What to do – Report every line of the records that includes the word "agent".

--- Data listing Enclosed Below ---

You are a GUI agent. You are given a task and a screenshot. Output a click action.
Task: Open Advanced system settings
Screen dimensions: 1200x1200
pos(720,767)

--- End of Enclosed Data listing ---
--- Data listing Enclosed Below ---

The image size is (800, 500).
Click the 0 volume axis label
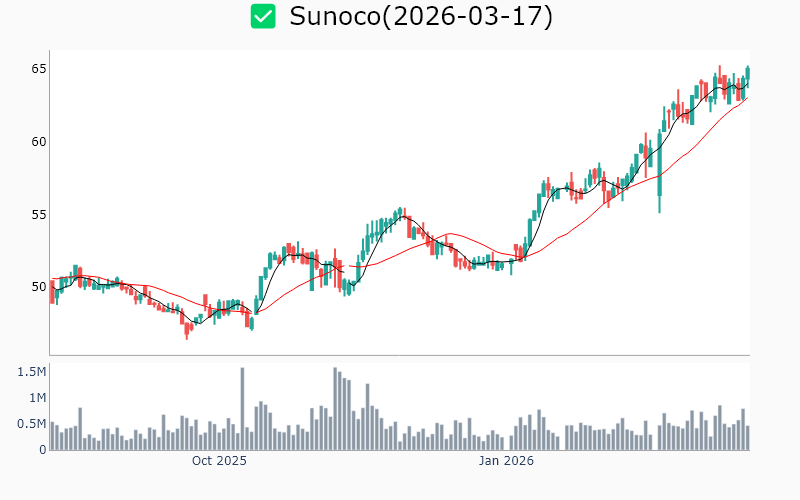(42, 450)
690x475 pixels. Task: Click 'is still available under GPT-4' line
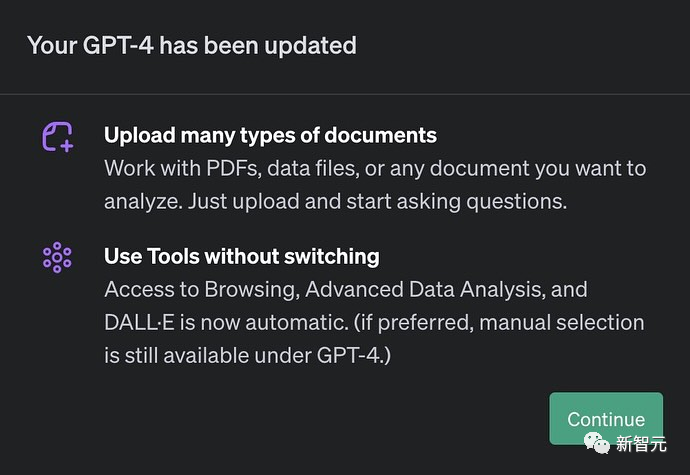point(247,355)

--- End of Enclosed Data listing ---
--- Data listing Enclosed Below ---

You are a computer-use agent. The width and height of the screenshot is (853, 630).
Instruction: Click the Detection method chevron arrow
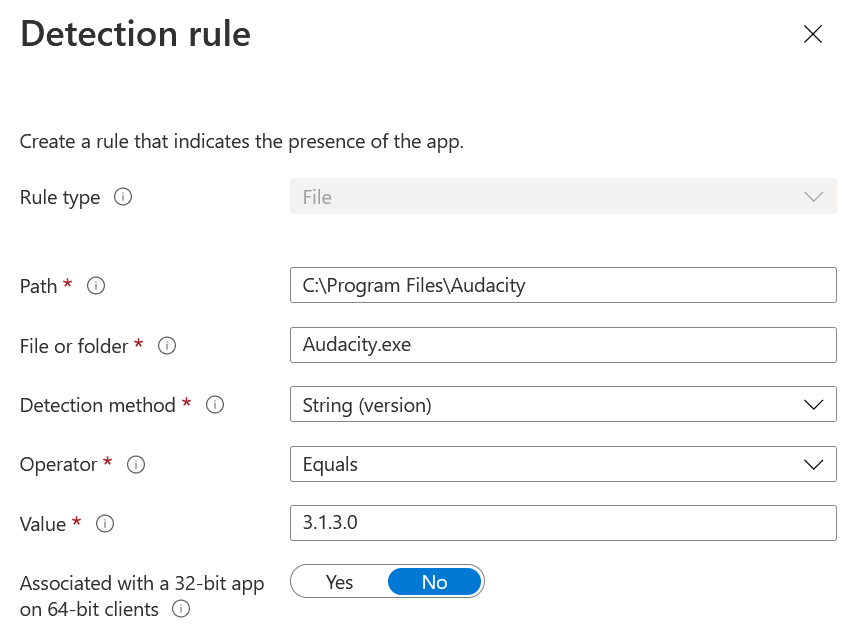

--- End of Enclosed Data listing ---

Solution for this problem –
You are a GUI agent. You are given a task and a screenshot. Output a click action.
You are a computer-use agent. The width and height of the screenshot is (853, 630).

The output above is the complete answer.